The mechanisms underlying subcellular targeting of cAMP-generating adenylyl cyclases and processes regulated by their compartmentalization are poorly understood. Here, we identify Ankmy2 as a repressor of the Hedgehog pathway via adenylyl cyclase targeting. Ankmy2 binds to multiple adenylyl cyclases, determining their maturation and trafficking to primary cilia. Mice lacking Ankmy2 are mid-embryonic lethal. Knockout embryos have increased Hedgehog signaling and completely open neural tubes showing co-expansion of all ventral neuroprogenitor markers, comparable to the loss of the Hedgehog receptor Patched1. Ventralization in Ankmy2 knockout is completely independent of the Hedgehog pathway transducer Smoothened. Instead, ventralization results from the reduced formation of Gli2 and Gli3 repressors and early depletion of adenylyl cyclase III in neuroepithelial cilia, implicating deficient pathway repression. Ventralization in Ankmy2 knockout requires both cilia and Gli2 activation. These findings indicate that cilia-dependent adenylyl cyclase signaling represses the Hedgehog pathway and promotes morphogenetic patterning.

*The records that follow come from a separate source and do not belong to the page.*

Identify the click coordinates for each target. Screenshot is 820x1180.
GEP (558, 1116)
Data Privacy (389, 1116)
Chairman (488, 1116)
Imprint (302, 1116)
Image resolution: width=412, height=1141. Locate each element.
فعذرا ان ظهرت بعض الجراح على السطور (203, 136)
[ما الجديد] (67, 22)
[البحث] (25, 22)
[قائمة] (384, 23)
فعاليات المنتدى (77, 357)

对产生 cAMP 的腺苷酸环化酶的亚细胞靶向机制以及受其区室化调节的过程知之甚少。在这里，我们通过腺苷酸环化酶靶向将 Ankmy2 鉴定为 Hedgehog 途径的阻遏物。Ankmy2 与多个腺苷酸环化酶结合，决定它们的成熟和向初级纤毛的运输。缺乏 Ankmy2 的小鼠是胚胎中期致死的。敲除胚胎增加了 Hedgehog 信号传导和完全开放的神经管，显示所有腹侧神经祖细胞标志物的共同扩张，与 Hedgehog 受体Patched1的损失相当。Ankmy2 中的腹化敲除完全独立于 Hedgehog 通路传感器 Smoothened。相反，腹侧化是由于神经上皮纤毛中 Gli2 和 Gli3 阻遏物的形成减少以及腺苷酸环化酶 III 的早期耗竭，暗示通路抑制不足。Ankmy2 敲除中的Ventralization需要纤毛和 Gli2 激活。这些发现表明纤毛依赖性腺苷酸环化酶信号抑制 Hedgehog 通路并促进形态发生模式。